# Instruction
Format the rows between the line containing "This screenshot has height=1176, width=1010." and the line containing "I will coord(71,334).", both included, as a numbered list with blank lines omitted.

Entries from a collection
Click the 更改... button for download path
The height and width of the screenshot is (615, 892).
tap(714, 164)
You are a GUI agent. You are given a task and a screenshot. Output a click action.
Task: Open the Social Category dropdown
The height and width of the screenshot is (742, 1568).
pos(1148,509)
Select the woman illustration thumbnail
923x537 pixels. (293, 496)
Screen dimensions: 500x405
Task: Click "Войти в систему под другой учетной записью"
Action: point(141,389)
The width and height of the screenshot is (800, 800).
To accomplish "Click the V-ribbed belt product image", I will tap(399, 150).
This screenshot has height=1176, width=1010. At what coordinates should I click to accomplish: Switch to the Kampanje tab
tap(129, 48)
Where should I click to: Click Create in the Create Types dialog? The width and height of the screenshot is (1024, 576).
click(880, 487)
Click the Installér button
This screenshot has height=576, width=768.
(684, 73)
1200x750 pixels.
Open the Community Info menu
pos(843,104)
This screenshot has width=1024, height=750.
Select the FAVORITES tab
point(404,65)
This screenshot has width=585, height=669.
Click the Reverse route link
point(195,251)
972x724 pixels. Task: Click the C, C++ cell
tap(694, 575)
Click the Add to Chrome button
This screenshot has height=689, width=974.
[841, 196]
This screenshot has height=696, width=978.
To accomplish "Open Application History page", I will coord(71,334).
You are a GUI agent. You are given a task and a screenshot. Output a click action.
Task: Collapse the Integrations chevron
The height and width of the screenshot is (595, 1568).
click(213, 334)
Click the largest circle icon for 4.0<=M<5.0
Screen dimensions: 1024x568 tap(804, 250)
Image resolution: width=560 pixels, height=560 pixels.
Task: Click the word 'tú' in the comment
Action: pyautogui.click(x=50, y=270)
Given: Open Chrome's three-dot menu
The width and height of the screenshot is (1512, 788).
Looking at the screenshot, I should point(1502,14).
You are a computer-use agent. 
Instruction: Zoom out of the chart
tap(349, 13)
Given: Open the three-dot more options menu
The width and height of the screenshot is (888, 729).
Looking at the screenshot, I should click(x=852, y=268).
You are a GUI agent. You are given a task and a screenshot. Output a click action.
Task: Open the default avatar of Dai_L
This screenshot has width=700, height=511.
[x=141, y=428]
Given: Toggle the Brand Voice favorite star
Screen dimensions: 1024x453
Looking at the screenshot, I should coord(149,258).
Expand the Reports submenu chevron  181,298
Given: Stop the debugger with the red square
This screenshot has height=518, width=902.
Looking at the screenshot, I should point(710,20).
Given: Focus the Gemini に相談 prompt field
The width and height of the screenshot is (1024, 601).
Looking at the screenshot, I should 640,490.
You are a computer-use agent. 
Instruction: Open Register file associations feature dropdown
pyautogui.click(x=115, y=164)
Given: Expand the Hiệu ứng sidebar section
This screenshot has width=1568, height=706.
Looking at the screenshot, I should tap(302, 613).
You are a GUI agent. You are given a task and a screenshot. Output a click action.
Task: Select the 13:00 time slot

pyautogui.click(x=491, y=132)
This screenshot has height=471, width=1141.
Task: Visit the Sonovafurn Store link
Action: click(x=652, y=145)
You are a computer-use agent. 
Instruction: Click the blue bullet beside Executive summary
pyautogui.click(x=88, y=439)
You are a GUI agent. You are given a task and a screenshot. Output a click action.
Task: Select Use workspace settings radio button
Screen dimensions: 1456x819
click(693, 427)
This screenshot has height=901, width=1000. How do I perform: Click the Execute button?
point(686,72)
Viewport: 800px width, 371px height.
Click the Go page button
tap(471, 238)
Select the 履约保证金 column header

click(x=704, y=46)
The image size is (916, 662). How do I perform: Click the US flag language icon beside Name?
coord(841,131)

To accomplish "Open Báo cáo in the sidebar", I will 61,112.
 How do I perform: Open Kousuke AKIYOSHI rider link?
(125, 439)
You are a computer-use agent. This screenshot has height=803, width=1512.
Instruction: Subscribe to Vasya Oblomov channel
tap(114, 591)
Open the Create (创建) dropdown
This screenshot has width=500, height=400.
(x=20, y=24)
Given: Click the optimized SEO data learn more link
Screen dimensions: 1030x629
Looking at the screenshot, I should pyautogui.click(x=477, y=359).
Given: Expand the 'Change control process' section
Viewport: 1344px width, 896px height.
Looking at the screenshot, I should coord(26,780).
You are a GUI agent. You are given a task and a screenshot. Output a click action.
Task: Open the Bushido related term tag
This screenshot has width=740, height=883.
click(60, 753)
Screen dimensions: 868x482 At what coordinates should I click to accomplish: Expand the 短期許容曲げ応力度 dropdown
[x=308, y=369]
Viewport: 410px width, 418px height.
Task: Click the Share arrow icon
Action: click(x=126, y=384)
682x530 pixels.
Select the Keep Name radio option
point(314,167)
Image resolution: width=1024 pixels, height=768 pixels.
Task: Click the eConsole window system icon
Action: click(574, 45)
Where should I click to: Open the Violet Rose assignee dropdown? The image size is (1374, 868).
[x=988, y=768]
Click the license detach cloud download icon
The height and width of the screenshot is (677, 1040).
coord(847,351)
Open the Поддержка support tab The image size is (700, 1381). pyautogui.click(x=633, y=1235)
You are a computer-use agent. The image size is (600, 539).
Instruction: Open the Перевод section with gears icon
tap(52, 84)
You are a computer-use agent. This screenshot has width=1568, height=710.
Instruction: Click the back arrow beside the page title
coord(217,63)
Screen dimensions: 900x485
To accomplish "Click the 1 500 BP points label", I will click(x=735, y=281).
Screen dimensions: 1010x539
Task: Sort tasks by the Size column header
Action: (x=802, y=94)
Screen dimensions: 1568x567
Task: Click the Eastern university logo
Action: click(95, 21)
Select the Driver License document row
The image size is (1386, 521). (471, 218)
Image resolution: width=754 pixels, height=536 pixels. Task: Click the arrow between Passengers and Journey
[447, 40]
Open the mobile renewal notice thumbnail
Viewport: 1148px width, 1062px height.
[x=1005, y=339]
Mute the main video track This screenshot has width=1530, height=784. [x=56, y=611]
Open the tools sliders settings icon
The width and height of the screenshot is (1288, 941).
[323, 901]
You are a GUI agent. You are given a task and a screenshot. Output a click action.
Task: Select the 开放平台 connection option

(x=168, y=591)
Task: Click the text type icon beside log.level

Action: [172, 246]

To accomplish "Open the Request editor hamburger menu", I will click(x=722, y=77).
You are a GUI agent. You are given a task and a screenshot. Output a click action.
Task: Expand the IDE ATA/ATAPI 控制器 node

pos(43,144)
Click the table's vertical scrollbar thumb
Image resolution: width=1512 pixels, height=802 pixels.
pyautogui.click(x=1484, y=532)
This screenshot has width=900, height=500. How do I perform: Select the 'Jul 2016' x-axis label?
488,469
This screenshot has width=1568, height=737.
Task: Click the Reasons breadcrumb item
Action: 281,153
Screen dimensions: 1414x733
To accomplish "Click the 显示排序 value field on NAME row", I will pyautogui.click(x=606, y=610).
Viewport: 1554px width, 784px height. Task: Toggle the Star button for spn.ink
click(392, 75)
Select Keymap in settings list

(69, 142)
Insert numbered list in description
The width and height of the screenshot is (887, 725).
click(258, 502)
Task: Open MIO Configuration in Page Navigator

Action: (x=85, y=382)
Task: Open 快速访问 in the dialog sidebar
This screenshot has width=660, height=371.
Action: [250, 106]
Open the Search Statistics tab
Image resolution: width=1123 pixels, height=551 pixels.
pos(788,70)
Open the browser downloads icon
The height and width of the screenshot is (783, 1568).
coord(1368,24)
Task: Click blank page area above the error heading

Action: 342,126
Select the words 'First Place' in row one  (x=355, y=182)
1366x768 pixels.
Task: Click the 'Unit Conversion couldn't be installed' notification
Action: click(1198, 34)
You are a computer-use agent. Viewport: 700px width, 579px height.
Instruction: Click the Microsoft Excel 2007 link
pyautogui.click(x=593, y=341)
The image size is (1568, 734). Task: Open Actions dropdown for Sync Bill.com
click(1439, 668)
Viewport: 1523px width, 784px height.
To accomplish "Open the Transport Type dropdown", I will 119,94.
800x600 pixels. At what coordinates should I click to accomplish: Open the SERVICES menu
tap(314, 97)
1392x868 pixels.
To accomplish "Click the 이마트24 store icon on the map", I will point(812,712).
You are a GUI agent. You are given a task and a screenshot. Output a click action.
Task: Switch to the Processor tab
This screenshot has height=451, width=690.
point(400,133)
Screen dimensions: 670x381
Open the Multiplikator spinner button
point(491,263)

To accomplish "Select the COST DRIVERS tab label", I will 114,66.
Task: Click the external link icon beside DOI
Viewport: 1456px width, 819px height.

# Completed task
1. This screenshot has height=1176, width=1010. At what coordinates should I click to accomplish: Switch to the Kampanje tab
2. tap(129, 48)
3. Where should I click to: Click Create in the Create Types dialog? The width and height of the screenshot is (1024, 576).
4. click(880, 487)
5. Click the Installér button
6. This screenshot has height=576, width=768.
7. (684, 73)
8. 1200x750 pixels.
9. Open the Community Info menu
10. pos(843,104)
11. This screenshot has width=1024, height=750.
12. Select the FAVORITES tab
13. point(404,65)
14. This screenshot has width=585, height=669.
15. Click the Reverse route link
16. point(195,251)
17. 972x724 pixels. Task: Click the C, C++ cell
18. tap(694, 575)
19. Click the Add to Chrome button
20. This screenshot has height=689, width=974.
21. [841, 196]
22. This screenshot has height=696, width=978.
23. To accomplish "Open Application History page", I will coord(71,334).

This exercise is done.